_WORK REQUEST_
Search the entries for the word "computer" and return every line where it is found.

(Stored data)
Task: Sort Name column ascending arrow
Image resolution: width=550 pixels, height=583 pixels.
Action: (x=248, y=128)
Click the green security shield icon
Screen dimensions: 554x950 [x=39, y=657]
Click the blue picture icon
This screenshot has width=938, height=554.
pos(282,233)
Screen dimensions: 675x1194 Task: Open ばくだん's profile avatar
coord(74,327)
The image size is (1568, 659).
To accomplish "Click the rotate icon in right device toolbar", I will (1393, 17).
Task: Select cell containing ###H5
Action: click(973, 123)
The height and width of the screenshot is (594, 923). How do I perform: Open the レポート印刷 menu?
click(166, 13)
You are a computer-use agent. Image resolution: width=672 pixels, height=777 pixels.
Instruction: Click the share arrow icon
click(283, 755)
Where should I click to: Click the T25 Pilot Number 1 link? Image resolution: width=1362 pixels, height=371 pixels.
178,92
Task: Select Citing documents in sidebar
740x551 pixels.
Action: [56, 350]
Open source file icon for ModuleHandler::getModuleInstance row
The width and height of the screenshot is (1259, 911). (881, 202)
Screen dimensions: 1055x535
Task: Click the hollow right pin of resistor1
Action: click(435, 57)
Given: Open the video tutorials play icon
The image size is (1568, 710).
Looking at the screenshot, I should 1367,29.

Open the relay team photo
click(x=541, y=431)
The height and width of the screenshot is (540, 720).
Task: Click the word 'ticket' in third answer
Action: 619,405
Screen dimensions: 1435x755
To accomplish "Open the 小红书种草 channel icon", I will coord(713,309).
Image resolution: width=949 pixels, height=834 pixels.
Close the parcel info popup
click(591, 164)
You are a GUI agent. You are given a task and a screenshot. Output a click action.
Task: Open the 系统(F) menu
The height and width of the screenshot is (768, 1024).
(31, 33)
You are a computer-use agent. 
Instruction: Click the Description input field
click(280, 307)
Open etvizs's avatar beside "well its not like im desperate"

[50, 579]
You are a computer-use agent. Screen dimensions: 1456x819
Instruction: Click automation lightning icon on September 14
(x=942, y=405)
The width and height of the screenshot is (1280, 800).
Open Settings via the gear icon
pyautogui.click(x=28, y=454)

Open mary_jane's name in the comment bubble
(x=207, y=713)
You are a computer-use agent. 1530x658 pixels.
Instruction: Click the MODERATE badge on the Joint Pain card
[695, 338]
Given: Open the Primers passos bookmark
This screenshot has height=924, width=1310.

_EXPECTED OUTPUT_
You are a computer-use agent. Image resolution: width=672 pixels, height=777 pixels.
You are a computer-use agent. 
You are a computer-use agent. Screen dimensions: 1456x819
You are a computer-use agent. 1530x658 pixels.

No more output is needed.